ASSIGNMENT: Find the lines below holding the word "Decrease" and copy each of them.

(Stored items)
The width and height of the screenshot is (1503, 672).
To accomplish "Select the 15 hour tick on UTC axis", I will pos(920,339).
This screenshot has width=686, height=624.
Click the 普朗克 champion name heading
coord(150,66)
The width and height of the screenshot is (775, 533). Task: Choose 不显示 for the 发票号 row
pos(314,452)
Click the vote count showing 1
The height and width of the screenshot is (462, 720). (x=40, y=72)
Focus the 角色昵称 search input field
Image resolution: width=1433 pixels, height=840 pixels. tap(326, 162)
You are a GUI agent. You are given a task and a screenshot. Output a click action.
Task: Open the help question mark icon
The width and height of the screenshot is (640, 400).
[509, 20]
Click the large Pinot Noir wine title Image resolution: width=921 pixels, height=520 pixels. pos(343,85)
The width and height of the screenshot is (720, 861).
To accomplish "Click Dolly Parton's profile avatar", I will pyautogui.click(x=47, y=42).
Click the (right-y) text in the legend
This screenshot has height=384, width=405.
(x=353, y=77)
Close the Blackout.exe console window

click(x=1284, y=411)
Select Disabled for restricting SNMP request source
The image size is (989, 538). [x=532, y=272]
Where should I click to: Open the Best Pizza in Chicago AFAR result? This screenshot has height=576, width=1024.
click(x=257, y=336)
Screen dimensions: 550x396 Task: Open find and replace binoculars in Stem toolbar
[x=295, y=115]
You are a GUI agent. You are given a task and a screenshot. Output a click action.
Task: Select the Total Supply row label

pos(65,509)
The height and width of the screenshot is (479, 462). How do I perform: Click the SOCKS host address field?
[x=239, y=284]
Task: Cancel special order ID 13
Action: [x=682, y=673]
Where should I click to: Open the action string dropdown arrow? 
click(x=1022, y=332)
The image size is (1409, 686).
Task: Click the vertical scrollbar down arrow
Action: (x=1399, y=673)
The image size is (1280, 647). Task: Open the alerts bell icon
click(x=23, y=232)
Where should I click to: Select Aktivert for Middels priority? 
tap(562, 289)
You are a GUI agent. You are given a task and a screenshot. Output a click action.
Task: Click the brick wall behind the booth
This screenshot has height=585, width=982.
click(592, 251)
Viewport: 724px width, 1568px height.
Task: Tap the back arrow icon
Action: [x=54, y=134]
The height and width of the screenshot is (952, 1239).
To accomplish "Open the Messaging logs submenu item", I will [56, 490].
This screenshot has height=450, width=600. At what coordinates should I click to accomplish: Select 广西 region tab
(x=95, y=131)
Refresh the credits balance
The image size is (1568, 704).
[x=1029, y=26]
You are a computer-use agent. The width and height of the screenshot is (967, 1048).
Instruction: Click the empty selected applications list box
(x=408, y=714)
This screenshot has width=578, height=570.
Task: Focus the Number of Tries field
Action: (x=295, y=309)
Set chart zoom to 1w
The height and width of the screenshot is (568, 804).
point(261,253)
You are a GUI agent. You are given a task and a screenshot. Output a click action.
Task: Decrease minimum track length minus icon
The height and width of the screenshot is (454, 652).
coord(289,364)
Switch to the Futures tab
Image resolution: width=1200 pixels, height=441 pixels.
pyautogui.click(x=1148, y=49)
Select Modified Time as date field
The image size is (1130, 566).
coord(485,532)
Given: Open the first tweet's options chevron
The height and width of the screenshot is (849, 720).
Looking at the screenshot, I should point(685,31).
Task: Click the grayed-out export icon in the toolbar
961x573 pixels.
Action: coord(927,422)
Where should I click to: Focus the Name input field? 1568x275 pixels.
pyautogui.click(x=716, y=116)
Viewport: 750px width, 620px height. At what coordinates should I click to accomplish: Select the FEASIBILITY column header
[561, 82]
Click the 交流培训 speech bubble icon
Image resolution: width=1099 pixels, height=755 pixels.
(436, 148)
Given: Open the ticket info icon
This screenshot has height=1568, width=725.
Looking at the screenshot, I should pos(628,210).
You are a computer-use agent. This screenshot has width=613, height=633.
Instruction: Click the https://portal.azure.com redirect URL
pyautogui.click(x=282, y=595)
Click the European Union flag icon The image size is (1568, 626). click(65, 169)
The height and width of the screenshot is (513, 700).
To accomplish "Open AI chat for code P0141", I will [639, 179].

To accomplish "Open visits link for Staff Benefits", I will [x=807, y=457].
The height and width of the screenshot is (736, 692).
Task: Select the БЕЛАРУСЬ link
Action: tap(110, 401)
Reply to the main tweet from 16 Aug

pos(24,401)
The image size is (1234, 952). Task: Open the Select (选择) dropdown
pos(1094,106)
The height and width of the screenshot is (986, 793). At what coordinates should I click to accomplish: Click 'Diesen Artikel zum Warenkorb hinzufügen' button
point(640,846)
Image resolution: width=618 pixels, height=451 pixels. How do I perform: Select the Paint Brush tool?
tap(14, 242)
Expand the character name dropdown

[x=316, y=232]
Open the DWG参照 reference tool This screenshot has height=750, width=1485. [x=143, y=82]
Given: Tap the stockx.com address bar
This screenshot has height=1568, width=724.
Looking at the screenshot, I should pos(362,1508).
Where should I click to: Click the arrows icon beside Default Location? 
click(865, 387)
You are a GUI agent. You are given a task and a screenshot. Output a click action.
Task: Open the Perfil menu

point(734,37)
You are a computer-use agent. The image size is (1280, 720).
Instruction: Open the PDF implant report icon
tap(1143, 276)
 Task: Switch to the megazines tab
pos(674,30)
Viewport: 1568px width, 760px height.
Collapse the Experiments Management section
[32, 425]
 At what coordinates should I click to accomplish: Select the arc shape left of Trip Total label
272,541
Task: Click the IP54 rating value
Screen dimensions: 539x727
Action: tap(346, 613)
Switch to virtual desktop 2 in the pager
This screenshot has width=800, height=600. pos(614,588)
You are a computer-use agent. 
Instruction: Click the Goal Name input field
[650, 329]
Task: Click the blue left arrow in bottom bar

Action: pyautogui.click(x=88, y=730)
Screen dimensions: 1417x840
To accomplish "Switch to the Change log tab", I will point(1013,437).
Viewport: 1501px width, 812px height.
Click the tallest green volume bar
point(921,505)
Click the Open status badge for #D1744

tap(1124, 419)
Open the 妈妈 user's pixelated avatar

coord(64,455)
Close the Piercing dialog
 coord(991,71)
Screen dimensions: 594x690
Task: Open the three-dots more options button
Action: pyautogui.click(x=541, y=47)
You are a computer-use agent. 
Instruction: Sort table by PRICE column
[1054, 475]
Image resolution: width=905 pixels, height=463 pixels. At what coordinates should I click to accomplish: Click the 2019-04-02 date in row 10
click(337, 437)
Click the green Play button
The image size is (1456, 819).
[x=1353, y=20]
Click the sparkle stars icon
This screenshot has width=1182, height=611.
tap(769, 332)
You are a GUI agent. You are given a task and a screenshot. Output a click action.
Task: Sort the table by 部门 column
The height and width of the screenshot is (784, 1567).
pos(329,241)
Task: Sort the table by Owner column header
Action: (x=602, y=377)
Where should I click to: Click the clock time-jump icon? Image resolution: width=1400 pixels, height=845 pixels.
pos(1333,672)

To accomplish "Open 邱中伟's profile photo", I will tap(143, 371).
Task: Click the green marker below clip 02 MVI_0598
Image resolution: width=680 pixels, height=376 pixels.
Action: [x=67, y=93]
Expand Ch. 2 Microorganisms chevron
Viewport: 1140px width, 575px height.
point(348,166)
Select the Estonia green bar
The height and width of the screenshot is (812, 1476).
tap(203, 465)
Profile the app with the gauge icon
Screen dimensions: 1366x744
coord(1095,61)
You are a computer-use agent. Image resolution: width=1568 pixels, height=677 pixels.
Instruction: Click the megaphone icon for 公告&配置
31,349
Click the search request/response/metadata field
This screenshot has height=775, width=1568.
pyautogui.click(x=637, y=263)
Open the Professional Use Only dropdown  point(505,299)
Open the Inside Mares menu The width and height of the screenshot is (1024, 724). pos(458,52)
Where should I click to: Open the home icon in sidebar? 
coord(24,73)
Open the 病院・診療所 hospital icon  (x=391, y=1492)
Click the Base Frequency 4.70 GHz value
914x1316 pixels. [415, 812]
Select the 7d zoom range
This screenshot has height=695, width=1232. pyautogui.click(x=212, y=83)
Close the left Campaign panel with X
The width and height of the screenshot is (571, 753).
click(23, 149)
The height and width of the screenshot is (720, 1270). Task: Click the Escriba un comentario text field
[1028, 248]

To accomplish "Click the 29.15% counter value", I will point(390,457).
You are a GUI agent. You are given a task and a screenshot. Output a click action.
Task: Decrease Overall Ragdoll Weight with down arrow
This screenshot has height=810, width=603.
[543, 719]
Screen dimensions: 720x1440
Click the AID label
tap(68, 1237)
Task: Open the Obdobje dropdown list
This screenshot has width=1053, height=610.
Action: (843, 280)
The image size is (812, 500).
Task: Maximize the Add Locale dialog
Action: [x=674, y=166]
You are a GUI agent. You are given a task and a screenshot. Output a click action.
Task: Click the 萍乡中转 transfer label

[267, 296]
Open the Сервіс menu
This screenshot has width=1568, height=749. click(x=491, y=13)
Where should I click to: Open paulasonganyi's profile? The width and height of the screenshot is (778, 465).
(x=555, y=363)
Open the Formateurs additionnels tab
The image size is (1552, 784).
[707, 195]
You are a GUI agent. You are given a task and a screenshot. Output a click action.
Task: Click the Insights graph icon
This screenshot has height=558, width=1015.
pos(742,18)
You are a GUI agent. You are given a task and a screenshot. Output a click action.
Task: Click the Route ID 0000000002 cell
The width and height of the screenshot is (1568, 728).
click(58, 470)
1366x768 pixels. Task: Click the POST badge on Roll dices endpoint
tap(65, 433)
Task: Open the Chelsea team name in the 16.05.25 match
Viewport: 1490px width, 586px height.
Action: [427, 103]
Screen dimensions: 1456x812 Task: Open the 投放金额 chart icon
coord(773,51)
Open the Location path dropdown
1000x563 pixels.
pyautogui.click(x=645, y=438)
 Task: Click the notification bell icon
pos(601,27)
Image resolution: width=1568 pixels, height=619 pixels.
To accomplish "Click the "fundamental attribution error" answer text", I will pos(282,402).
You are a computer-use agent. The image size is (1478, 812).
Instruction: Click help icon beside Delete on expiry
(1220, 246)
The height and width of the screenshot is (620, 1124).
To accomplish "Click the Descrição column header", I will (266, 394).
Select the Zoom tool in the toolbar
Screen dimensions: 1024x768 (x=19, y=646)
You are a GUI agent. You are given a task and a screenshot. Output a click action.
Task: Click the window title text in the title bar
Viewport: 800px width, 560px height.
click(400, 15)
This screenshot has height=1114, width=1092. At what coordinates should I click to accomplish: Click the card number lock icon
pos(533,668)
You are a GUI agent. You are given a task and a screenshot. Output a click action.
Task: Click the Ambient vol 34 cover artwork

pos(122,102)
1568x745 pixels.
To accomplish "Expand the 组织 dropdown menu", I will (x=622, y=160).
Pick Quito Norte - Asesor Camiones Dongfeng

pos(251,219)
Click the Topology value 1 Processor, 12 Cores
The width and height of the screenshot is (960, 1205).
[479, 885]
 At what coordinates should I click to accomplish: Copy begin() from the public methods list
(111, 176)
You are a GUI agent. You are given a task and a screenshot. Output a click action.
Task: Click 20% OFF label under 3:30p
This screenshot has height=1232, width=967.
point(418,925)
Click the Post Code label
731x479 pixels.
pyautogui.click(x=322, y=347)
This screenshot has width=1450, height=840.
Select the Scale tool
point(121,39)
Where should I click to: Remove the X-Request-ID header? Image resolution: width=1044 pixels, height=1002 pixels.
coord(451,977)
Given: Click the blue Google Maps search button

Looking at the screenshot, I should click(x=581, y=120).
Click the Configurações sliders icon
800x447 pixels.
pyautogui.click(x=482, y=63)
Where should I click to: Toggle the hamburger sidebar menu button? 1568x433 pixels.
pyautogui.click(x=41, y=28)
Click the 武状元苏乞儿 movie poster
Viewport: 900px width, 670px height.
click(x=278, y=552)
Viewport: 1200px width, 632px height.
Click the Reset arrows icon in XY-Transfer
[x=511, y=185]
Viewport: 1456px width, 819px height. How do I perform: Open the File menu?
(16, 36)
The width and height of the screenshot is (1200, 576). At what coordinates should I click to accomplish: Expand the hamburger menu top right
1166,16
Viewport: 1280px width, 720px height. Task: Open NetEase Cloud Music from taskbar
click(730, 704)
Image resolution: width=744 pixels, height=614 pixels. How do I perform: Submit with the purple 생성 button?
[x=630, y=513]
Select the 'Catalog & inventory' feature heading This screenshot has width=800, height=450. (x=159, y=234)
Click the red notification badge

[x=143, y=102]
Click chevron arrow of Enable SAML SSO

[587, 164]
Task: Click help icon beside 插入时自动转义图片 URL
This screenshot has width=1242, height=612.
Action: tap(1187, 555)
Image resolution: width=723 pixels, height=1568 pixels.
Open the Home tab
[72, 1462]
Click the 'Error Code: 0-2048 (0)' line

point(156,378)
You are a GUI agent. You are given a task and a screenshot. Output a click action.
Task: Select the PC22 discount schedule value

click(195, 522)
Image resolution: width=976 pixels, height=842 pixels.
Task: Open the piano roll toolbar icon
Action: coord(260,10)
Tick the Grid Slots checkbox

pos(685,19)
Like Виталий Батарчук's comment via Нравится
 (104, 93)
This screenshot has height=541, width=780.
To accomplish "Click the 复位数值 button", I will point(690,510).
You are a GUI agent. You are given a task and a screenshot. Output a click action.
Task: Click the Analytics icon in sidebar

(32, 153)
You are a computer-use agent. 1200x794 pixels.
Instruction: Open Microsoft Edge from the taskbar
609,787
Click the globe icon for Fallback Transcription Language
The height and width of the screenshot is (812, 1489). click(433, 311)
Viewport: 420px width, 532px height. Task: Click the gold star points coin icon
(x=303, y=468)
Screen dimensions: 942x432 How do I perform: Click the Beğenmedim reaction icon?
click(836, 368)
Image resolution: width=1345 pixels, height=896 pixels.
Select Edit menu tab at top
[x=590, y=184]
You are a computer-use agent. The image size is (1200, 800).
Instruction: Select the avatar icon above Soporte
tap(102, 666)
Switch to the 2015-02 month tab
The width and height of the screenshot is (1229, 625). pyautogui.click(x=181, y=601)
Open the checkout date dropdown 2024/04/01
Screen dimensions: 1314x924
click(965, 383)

EXERCISE RESPONSE:
Task: Decrease minimum track length minus icon
Task: Decrease Overall Ragdoll Weight with down arrow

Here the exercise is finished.